One thing that has dogged the blockchain industry, more than most, is cyber-attacks.
On 31 July 2020, 2gether - a collaborative crypto-trading platform - suffered a cyber-attack at the hands of hackers who stole 114 BTC and 281 ETH worth a combined €1.18 million from its users' investment accounts.
While these hacks are nothing new, those stolen funds are usually gone forever. 14 of these kinds of attacks, starting with Bithumb in February 2017 to Zaif in September 2018, saw $882 million in crypto and USD funds go missing.
2gether has announced that it is taking an alternate approach to its breach. It is compensating its users to give back the cryptocurrency stolen from their accounts.
To raise the capital to execute the plan, 2gether worked with the community, private investors, and partners to generate an equity crowdfunding round, which closed at the legal maximum of €1.5 million, 125 percent of its target. The funds raised in the latest round will strengthen the company's security, risk management, and coverage model.
First, 2gether offered all those affected by the hack immediate compensation for the loss in 2GT, its utility token, and company equity. The company then prioritized replenishing the accounts of the users who lost their assets and compensated 91 percent of its users in full in BTC and ETH following the crowdfunding campaign.
The remaining nine percent with the highest total value of crypto in their accounts are compensated with a solution that includes at least the value in euros at the time of the cyber-attack and, in most cases, exceeds that value.
Users in the nine percent cohort have two different options for compensation. They can accept 2gether's initial offer for the value of their lost assets in euros at the time of the attack or submit an appeal for a different compensation package.
Since the cyberattack day, 2gether has been integrating stronger security protocols to ensure such an incident is never repeated.
"After implementing several security measures at all levels, 2gether is in the process of hiring an independent auditor and expert in security matters to do an all-encompassing pentest of our system," Ramón Ferra, CEO at 2gether, told me. "This will be done once every year and whenever a significant upgrade is made to the platform."
Also, it has restructured and reengineered its security frameworks, reorganized user funds to limit attack perimeters, reengineered databases to avoid personal data leaks, and restricted permissions and revised policies and procedures.
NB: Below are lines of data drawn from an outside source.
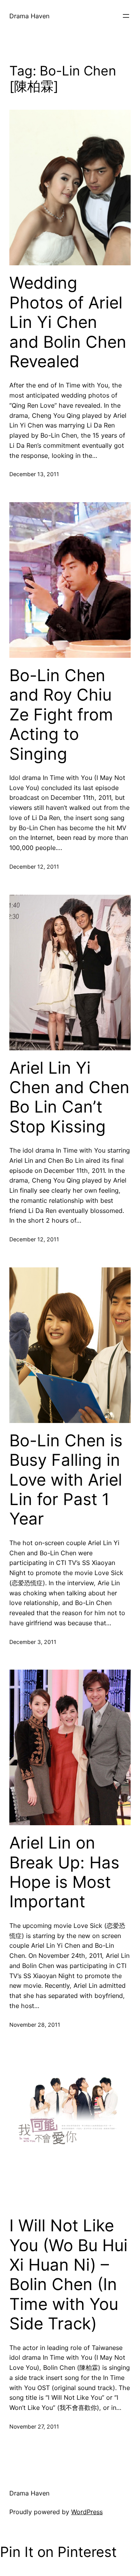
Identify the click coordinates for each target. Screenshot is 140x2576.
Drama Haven (29, 16)
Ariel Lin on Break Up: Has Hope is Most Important (64, 1872)
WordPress (87, 2512)
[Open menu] (126, 16)
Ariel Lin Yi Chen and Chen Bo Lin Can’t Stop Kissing (69, 1097)
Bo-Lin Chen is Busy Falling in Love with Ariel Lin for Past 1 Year (65, 1480)
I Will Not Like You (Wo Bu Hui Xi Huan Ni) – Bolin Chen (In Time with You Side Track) (68, 2274)
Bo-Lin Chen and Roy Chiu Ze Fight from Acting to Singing (61, 715)
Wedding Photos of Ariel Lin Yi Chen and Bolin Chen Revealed (67, 322)
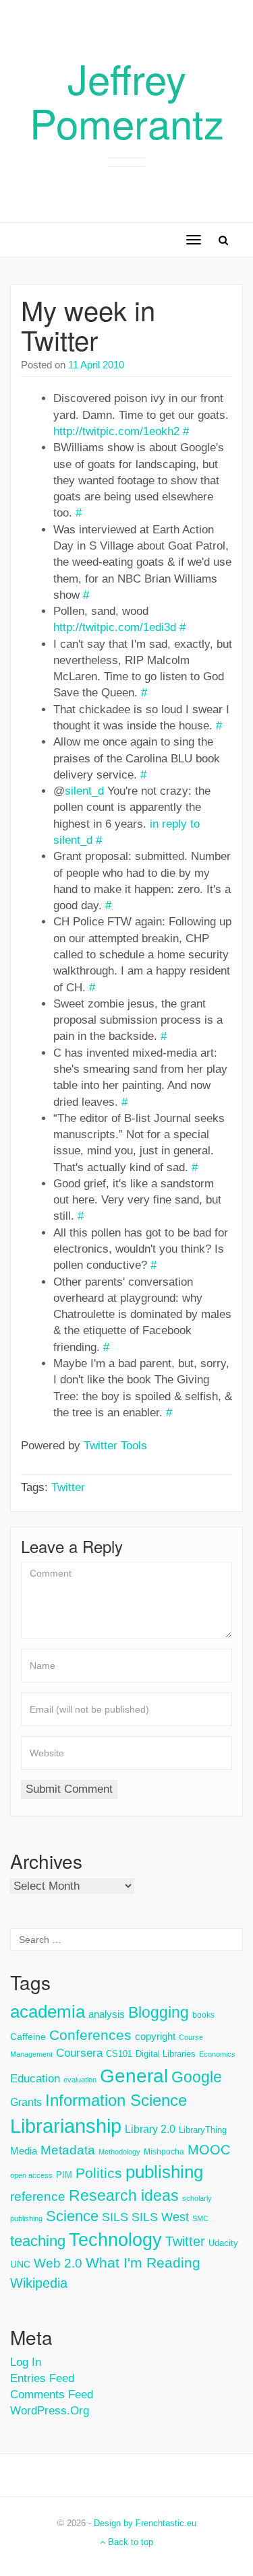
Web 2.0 (58, 2263)
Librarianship (65, 2126)
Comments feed (51, 2394)
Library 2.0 (150, 2129)
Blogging (158, 2012)
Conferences (90, 2035)
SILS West (160, 2217)
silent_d (84, 791)
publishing (164, 2171)
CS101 (119, 2054)
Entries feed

Other improvement measures include upgrading, insurance reinforcement, and increased resources on key risk management areas, including CISO, systems management, and DevOps.
The response from its users suggests that the scheme has been well accepted.
"2gether users have actively engaged with us and participated in our community solution in response to the cyberattack from six months ago," Ferra said. "During the crowdfunding round, more than 200 2gether users participated in the campaign, and from November onwards, 2gether transactional volumes and market share have increased by a multiple of four."
So what's next for 2gether?
"One of the major milestones in 2gether will take place in the next few weeks is the 2GT issuance, an ERC-20 token, which functions as a utility token. We've been working on our token for three years to develop a type of utility to the 2GT token in 2gether's ecosystem, with the objective of creating a self-manageable, collaborative model, without commissions, and one of sharing the generated value among the company's founders."
And the company intends to continue to expand its field of operations.
"In the coming months, we will be launching a subdivision of the brand, Time to Token," Ferra said. "Under this new category, 2gether will provide services to all entrepreneurs and companies that want to launch their own token to manage their business model. The first pilot will be launched in the hospitality sector in Madrid, one of the sectors hardest hit by the crisis. The hospitality industry in Madrid will be able to have its own token and foster a market of its own for hospitality tokens."
It's rare to see any blockchain organization compensate for cyber-attack losses. If the industry is to become seen as legitimate by a mainstream audience, more schemes like this could make the difference.